Q-values dict loaded: 12240 entries


In [None]:
# A 2-player game, with the baseline agent

env = environments.SkyjoEnv(n_players=2)
observation = env.reset()
baseline_agent = BaselineAgent(player_id=1)

done = False
c = 0

while not done:
    c += 1
    print(f"Round {c}, player 0 needs to play")
    print_board(env.get_state())
    #valid_actions = env.get_valid_actions(observation["player_turn"], observation["deck_mask"], device=device)
    action = agent.select_action(observation)
    if action[0] == 0:
        print(f"The player draws from the pile")
    else:
        print(f"The player draws the visible card")
    observation, _, _ = env.step(action)

    print(f"The player has drawn the card: {observation["visible_card"]}")
    action = agent.select_action(observation)
    if action[1] == 1:
        print(f"The player use the drawn card and put it in the position {action[2]},{action[3]}")
    else:
        print(f"The player discards the drawn card and uncover the card in the position {action[2]},{action[3]}")
    observation, reward, done = env.step(action)
    print("\n##########################################\n")
    time.sleep(2)

    if done:
        break

    print(f"Round {c}, player 1 needs to play")
    print_board(env.get_state())
    #valid_actions = env.get_valid_actions(observation["player_turn"], observation["deck_mask"], device=device)
    action = baseline_agent.get_action(observation)
    action = torch.tensor(action)
    if action[0] == 0:
        print(f"The player draws from the pile")
    else:
        print(f"The player draws the visible card")
    observation, _, _ = env.step(action)

    action = baseline_agent.get_action(observation)
    action = torch.tensor(action)
    print(f"The player has drawn the card: {observation["visible_card"]}")
    if action[1] == 1:
        print(f"The player use the drawn card and put it in the position {action[2]},{action[3]}")
    else:
        print(f"The player discards the drawn card and uncover the card in the position {action[2]},{action[3]}")
    observation, reward, done = env.step(action)
    print("\n##########################################\n")
    time.sleep(2)

print_board(env.get_state())

Round 1, player 0 needs to play
Visible card: -1

----- PLAYER 0 -----    ----- PLAYER 1 -----
|  11  11  **  **  |    |  -1  12  **  **  |
|  **  **  **  **  |    |  **  **  **  **  |
|  **  **  **  **  |    |  **  **  **  **  |
--------------------    --------------------
    
The player draws the visible card
The player has drawn the card: -1
The player use the drawn card and put it in the position 0,1

##########################################

Round 1, player 1 needs to play
Visible card: 11

----- PLAYER 0 -----    ----- PLAYER 1 -----
|  11  -1  **  **  |    |  -1  12  **  **  |
|  **  **  **  **  |    |  **  **  **  **  |
|  **  **  **  **  |    |  **  **  **  **  |
--------------------    --------------------
    
The player draws from the pile
The player has drawn the card: 8
The player use the drawn card and put it in the position 0,1

##########################################

Round 2, player 0 needs to play
Visible card: 12

----- PLAYER 0 -----    ----- PLAYER 1 -----
|

In [None]:
# Evaluation functions

# Play a game with two agents
def play_two_players_game(agent1, agent2):
    env = environments.SkyjoEnv(n_players=2)
    observation = env.reset()
    

    done = False
    c = 0

    while not done:
        c += 1
        action = agent1.select_action(observation)
        observation, _, _ = env.step(action)
        action = agent1.select_action(observation)
        observation, reward, done = env.step(action)
        if done:
            break

        action = agent2.get_action(observation)
        action = torch.tensor(action)
        observation, _, _ = env.step(action)

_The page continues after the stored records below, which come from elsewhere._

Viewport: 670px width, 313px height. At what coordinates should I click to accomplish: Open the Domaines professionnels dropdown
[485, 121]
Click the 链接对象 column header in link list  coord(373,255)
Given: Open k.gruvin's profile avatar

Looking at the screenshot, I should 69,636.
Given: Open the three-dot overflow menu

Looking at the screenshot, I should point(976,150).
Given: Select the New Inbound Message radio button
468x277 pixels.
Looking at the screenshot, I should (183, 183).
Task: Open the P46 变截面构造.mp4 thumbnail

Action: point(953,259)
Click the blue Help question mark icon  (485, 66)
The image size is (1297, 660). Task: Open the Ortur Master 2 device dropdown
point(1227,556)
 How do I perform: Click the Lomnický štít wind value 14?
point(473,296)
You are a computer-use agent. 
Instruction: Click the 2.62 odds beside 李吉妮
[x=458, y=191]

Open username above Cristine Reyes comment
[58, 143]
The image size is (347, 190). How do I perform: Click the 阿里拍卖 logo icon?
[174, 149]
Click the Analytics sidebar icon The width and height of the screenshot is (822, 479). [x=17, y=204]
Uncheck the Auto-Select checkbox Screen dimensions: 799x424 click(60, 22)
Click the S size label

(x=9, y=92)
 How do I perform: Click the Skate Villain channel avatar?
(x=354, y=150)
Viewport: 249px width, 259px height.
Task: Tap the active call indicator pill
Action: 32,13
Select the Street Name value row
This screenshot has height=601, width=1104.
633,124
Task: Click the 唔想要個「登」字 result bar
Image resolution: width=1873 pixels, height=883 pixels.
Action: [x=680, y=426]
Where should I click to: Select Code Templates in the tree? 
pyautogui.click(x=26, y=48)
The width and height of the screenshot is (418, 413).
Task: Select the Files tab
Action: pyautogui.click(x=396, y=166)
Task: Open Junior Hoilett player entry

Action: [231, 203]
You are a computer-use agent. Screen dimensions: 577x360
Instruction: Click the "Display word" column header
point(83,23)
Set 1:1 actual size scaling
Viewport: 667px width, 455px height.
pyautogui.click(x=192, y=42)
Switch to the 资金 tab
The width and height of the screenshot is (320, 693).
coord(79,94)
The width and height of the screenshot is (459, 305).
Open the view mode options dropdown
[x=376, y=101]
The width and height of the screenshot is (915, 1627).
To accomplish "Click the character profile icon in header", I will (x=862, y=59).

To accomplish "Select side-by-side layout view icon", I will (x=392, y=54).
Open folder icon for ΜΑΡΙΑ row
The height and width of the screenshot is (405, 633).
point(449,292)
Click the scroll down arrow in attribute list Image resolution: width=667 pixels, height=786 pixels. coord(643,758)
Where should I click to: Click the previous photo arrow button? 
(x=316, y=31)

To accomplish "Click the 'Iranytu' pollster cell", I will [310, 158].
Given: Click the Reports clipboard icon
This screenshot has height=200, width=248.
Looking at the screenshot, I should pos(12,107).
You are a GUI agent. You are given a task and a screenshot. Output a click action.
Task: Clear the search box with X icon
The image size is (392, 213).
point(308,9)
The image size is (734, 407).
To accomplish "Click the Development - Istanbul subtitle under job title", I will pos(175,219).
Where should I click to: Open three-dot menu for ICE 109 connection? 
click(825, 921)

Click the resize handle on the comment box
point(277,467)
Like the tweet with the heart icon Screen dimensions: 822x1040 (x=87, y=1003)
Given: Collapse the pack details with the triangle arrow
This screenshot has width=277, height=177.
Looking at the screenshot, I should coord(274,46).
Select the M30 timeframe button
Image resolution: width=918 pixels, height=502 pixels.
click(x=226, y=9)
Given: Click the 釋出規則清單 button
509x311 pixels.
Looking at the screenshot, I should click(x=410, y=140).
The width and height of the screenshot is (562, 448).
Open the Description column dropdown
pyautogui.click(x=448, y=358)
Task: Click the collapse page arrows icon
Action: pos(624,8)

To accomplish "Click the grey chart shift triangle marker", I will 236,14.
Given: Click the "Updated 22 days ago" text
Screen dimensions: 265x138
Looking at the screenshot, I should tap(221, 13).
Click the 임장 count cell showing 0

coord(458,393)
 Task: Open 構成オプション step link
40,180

        action = agent2.get_action(observation)
        action = torch.tensor(action)
        observation, reward, done = env.step(action)
    
    state = env.get_state()
    score1 = env.get_sum_cards(state['player_deck_i_values'][0], np.ones((3,4), dtype=bool))
    score2 = env.get_sum_cards(state['player_deck_i_values'][1], np.ones((3,4), dtype=bool))

    return score1, score2


# Play a huge number of games to determine the best agent
def evaluate_agents(agent1, agent2, num_games=10000):
    scores1 = np.zeros(num_games)
    scores2 = np.zeros(num_games)
    win_ratio = 0
    for i in range(num_games):
        score1, score2 = play_two_players_game(agent1, agent2)
        scores1[i] = score1
        scores2[i] = score2
        if score1 < score2:
            win_ratio += 1
    win_ratio /= num_games
    return scores1, scores2, win_ratio

In [9]:
# Evaluation of the Master Agent

master_agent = agent
baseline_agent = agents.BaselineAgent(player_id=1)

scores_master, scores_baseline, win_ratio = evaluate_agents(master_agent, baseline_agent, num_games=100000)

print(f"The master agent has won {100*win_ratio:.0f}% of the games.")
print(f"Master agent final score: {scores_master.mean():.01f} +/- {scores_master.std():.01f}")
print(f"Baseline agent final score: {scores_baseline.mean():.01f} +/- {scores_baseline.std():.01f}")

The master agent has won 54% of the games.
Master agent final score: 21.2 +/- 9.2
Baseline agent final score: 23.3 +/- 10.6